### THE INPUT

= Beginning of Section =

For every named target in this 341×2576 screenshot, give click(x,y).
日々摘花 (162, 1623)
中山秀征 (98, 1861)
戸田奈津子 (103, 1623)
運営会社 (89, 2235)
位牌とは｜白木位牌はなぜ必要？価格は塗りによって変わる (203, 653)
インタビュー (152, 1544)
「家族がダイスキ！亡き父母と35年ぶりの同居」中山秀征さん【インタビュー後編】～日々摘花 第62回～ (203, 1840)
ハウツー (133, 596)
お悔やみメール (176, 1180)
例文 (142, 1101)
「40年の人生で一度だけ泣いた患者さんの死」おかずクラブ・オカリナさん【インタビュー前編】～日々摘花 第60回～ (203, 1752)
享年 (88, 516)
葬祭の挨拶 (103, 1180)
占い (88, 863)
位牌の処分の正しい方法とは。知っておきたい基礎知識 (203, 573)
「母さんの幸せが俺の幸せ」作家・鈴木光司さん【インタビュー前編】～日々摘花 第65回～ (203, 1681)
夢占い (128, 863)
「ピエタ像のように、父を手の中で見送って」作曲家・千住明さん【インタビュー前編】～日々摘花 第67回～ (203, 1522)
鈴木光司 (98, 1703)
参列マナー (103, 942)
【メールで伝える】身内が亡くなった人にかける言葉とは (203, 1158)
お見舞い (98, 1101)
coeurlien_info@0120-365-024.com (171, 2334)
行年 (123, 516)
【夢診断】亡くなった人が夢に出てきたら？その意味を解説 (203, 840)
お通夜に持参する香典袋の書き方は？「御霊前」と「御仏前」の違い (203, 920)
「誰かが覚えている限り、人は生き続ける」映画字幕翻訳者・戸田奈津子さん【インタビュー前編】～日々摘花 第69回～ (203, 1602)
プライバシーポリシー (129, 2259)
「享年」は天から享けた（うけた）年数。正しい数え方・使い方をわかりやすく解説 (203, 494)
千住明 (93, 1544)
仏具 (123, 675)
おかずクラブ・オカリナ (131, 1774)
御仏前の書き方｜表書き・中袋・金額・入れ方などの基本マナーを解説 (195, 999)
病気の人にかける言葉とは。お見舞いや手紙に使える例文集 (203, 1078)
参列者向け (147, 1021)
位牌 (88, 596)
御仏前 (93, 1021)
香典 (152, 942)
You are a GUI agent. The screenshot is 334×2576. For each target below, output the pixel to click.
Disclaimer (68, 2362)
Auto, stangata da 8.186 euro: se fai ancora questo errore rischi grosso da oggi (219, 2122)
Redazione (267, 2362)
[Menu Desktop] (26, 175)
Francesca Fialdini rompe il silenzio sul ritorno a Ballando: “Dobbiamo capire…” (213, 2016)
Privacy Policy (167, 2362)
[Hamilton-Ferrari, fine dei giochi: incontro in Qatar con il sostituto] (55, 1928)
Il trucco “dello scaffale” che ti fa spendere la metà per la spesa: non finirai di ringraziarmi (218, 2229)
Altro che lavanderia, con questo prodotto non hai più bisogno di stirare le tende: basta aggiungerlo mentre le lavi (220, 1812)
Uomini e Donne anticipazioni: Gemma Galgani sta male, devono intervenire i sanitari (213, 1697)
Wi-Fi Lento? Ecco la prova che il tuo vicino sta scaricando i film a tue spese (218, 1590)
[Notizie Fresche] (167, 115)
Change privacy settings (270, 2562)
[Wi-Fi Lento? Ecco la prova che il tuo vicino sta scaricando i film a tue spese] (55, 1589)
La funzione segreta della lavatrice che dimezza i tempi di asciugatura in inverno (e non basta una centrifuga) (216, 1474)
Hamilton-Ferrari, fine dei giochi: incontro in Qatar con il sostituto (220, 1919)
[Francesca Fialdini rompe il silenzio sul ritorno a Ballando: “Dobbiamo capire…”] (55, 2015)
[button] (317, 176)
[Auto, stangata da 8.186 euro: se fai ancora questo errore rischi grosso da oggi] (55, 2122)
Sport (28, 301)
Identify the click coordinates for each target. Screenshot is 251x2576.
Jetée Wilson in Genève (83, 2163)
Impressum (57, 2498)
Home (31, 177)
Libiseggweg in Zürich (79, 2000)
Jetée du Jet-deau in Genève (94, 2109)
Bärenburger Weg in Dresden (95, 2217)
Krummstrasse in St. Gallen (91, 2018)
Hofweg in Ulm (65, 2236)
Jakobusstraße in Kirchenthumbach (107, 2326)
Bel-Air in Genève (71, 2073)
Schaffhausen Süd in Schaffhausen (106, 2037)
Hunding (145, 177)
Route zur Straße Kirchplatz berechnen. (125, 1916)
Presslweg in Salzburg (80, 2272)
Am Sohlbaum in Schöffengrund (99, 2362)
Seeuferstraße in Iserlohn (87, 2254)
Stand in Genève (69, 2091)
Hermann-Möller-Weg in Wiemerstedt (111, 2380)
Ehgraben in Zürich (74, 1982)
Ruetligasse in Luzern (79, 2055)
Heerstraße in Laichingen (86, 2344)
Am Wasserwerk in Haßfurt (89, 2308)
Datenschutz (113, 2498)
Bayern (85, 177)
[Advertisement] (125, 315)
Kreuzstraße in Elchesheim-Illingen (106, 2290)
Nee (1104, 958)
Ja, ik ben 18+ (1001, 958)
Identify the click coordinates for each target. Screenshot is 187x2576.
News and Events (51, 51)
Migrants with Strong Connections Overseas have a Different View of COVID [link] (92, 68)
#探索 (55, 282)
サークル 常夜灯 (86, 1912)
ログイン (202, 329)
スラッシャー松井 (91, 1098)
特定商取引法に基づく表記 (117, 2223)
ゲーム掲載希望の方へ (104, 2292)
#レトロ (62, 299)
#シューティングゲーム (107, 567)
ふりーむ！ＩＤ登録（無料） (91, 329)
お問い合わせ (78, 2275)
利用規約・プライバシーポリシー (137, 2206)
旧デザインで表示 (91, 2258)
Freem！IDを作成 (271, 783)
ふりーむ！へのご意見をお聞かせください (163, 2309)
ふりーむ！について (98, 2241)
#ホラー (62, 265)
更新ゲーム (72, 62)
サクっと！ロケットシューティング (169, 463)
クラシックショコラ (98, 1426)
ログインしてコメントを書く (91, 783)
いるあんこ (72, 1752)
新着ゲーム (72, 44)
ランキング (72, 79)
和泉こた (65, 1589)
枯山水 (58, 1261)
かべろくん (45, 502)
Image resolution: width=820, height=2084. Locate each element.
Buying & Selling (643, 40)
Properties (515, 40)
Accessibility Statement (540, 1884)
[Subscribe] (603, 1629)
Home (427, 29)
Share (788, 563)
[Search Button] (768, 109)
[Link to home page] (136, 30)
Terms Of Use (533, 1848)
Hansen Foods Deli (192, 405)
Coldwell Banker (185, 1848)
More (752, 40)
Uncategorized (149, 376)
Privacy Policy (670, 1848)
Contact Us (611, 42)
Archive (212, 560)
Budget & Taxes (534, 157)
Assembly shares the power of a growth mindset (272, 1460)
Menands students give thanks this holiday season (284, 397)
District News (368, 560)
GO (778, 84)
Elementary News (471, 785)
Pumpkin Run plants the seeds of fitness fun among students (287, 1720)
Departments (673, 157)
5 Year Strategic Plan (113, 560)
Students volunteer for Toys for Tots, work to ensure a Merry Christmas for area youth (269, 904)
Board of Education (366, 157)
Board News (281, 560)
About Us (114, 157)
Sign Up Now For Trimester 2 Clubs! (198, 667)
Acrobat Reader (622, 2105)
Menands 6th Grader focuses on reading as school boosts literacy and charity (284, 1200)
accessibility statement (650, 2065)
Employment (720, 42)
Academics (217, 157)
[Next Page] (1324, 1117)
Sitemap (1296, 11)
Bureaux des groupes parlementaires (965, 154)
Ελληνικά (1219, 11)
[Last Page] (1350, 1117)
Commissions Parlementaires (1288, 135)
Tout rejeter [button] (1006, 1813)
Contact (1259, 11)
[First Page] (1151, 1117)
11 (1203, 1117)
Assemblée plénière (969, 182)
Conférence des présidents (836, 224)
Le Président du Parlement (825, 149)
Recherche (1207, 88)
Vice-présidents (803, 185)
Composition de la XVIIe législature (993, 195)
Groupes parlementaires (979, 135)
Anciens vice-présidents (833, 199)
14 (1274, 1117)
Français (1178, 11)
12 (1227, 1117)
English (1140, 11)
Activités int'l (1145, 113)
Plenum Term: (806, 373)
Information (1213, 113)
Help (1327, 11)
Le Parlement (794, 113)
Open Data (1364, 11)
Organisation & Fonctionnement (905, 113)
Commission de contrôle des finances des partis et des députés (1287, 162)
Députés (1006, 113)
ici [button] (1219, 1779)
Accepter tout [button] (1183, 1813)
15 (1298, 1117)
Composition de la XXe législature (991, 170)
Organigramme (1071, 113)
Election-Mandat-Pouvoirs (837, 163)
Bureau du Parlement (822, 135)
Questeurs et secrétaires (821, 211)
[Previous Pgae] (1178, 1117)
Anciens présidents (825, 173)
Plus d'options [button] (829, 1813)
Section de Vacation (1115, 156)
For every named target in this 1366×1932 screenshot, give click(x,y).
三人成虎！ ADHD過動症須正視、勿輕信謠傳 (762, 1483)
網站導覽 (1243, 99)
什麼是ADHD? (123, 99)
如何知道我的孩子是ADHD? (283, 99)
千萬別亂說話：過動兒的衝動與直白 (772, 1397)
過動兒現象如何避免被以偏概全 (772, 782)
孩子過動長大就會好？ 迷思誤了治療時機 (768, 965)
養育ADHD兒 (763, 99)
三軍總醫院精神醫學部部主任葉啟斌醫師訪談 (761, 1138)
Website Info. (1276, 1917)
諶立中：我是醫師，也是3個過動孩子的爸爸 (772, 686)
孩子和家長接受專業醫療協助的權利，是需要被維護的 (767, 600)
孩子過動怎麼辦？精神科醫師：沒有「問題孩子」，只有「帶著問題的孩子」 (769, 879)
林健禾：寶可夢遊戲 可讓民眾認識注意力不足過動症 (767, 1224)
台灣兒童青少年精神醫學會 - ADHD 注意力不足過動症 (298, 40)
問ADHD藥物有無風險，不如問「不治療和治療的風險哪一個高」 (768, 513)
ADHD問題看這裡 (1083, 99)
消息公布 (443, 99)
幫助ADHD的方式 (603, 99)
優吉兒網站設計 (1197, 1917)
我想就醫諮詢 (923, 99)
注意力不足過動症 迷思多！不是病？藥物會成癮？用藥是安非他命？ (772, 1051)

= End of Section =

### TO DO
Output nothing but the lines from the one containing "問ADHD藥物有無風險，不如問「不治療和治療的風險哪一個高」 (768, 513)" through the last line of the data, exactly as they stand.

### ANSWER BOX
問ADHD藥物有無風險，不如問「不治療和治療的風險哪一個高」 (768, 513)
ADHD問題看這裡 (1083, 99)
消息公布 (443, 99)
幫助ADHD的方式 (603, 99)
優吉兒網站設計 (1197, 1917)
我想就醫諮詢 (923, 99)
注意力不足過動症 迷思多！不是病？藥物會成癮？用藥是安非他命？ (772, 1051)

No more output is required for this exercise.